In the circuit shown, the batteries ${E_1} = {E_2} = 2V$ ${E_3} = 5V$ and the resistances ${R_1} = 10\Omega ,{R_2} = 20\Omega $ . The potential difference across the capacitor at the steady state is:

Answer 1

Hint: In electrical circuits consisting of a capacitor, circuits are said to be in steady state when the capacitor is fully charged and no more current flows through the part of the circuit where the capacitor is connected.
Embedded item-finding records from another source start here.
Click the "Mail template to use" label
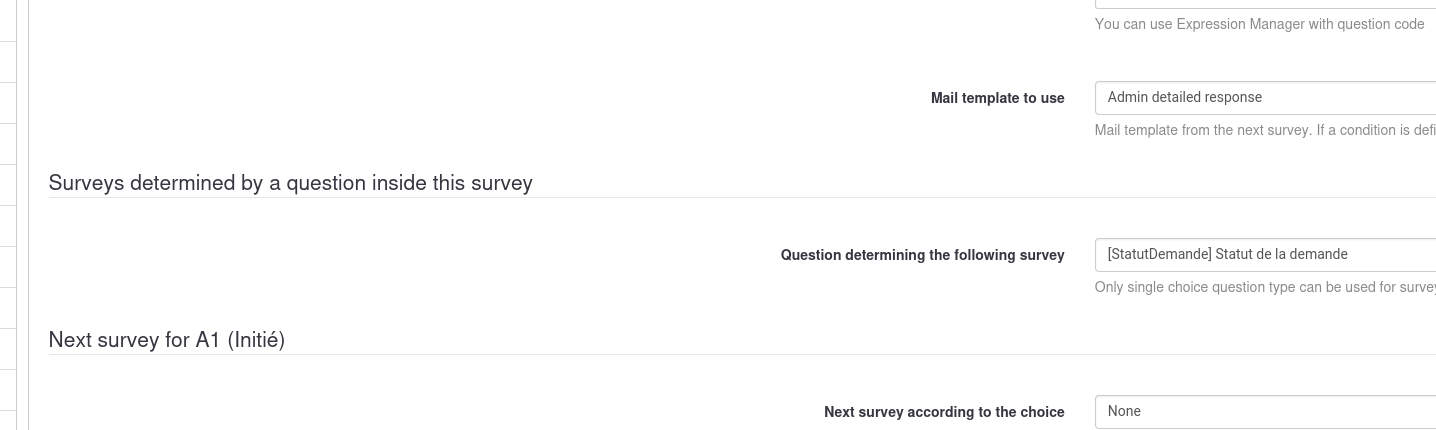 tap(997, 98)
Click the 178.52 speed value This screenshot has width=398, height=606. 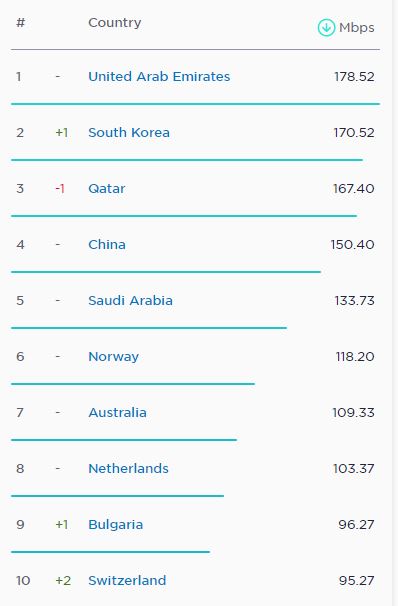354,77
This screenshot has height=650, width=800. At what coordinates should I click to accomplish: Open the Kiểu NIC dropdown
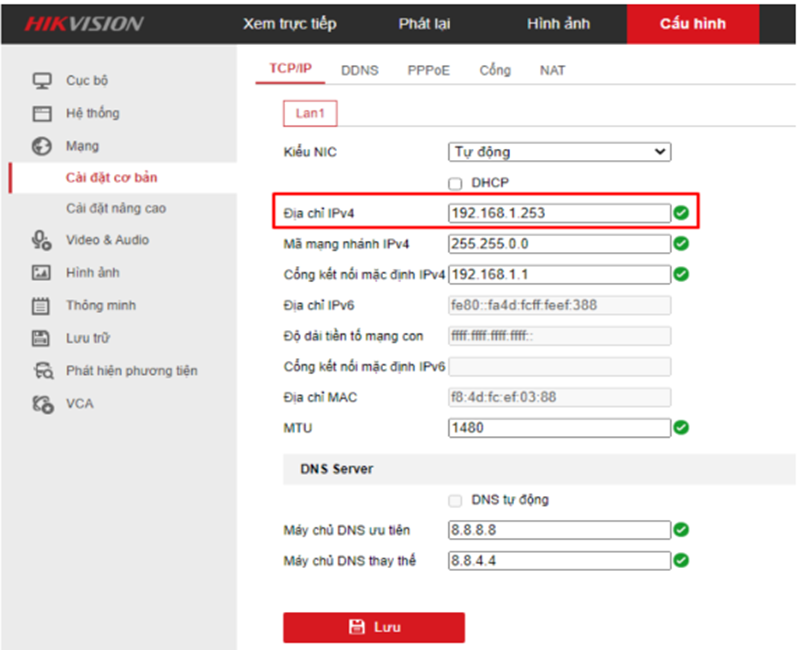click(559, 152)
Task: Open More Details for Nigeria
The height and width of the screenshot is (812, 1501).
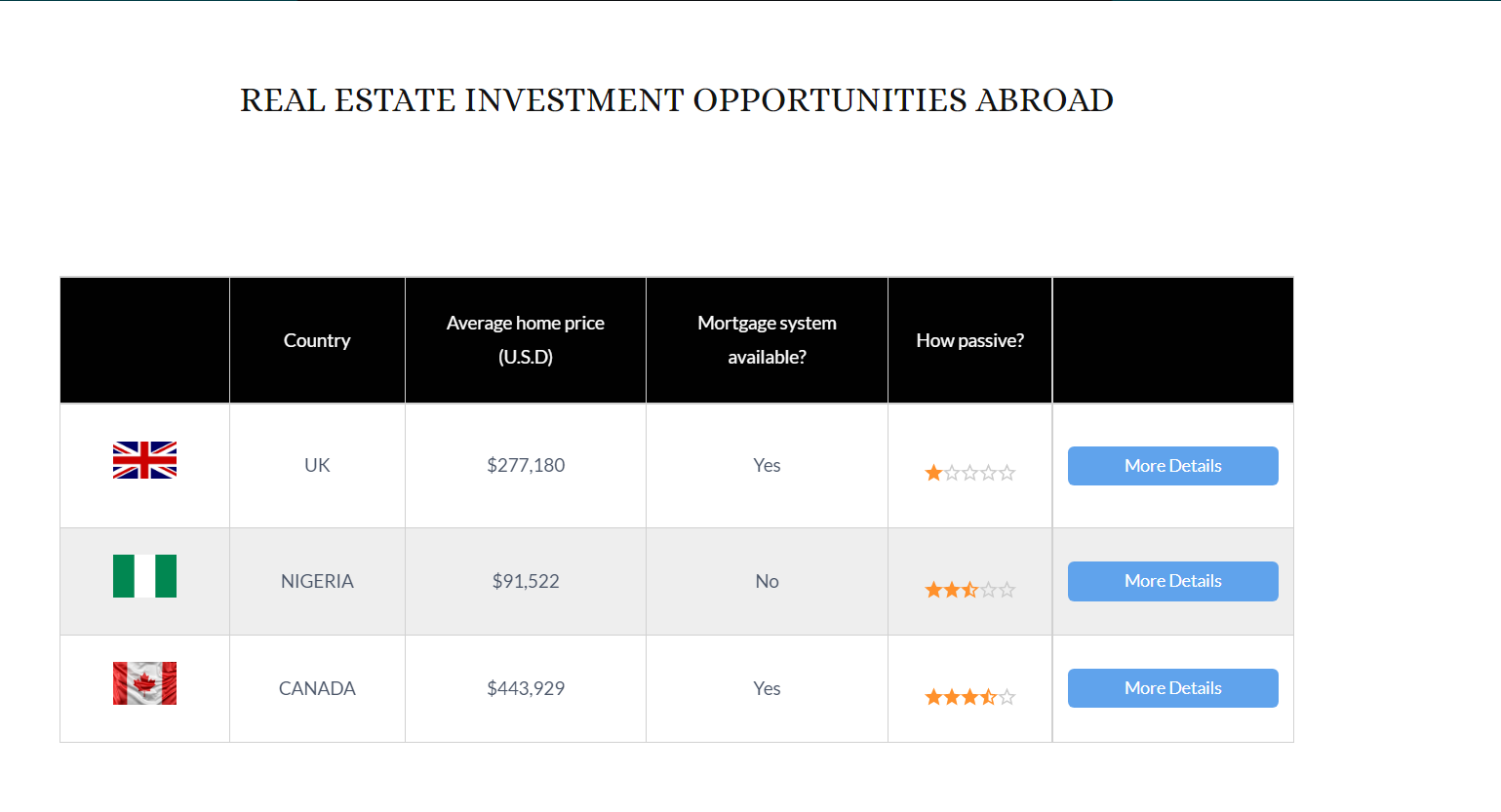Action: tap(1172, 581)
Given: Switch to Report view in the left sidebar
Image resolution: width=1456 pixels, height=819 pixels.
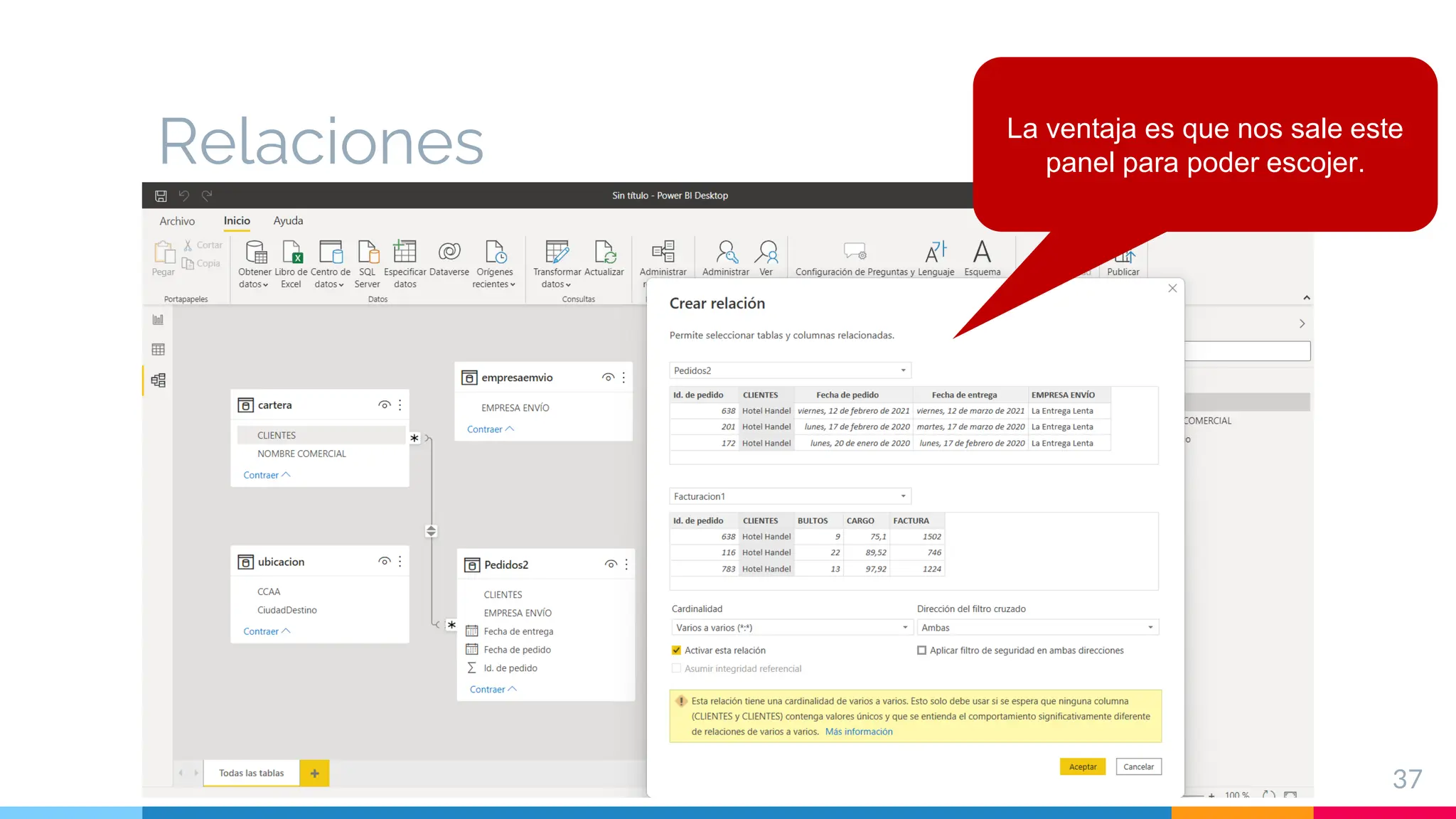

So, we will find the current flowing in circuit while neglecting the wire consisting ${E_2}(and)C$ and then we will use the general formula between potential difference across two points as $V = E - Ir$ where, $E$ is the net emf and $r$ is the resistance and $I$ is the current flowing across the wire.

Complete step by step answer:
while, neglecting the ${E_2}(and)C$ wire, we have two batteries left of ${E_1} = 2V$ and ${E_3} = 5V$ , both batteries are facing with their opposite polarity with each other, hence net emf will gets added so net emf between batteries of ${E_1} = 2V$ and ${E_3} = 5V$ is
${E_{net}} = {E_3} - {E_1}$
And current is calculated as:
$I = \dfrac{{{E_{net}}}}{{{R_{net}}}}$
Since, resistances ${R_1} = 10\Omega ,{R_2} = 20\Omega $ are connected in series so, ${R_{net}} = {R_1} + {R_2}$ in the case while neglecting ${E_2}(and)C$ wire, so
$I = \dfrac{{{E_{net}}}}{{{R_{net}}}}$
$\Rightarrow I = \dfrac{{5 - 2}}{{10 + 20}}$
$\Rightarrow I = \dfrac{3}{{30}}$
$\Rightarrow I = 0.1A$

Now, consider the only part of circuit consisting of ${E_2}(and)C$ wire and ${E_3} = 5V$ wire, we have,
${E_3} = 5V$
$\Rightarrow {E_2} = 2V$
With a resistance $r = 20\Omega $
And $I = 0.1A$
net emf can be written as ${E_{net}} = {E_3} - {E_2}$
${E_{net}} = 3V$
Let, $V$ be the potential difference across the capacitor, the we have
$V = {E_{net}} - Ir$
$\Rightarrow V = 3 - 0.1(20)$
$\therefore V = 1\,V$

Hence, the potential difference across the capacitor at steady state will be $V = 1\,V$.

Note:It should be remembered that, while calculating the net emf between two batteries always check the facing polarity of two batteries, if facing polarity are same then net emf will get subtracted and if facing polarity are different net emf will gets added. The relation $I = \dfrac{E}{R}$ is known as Ohm’s law.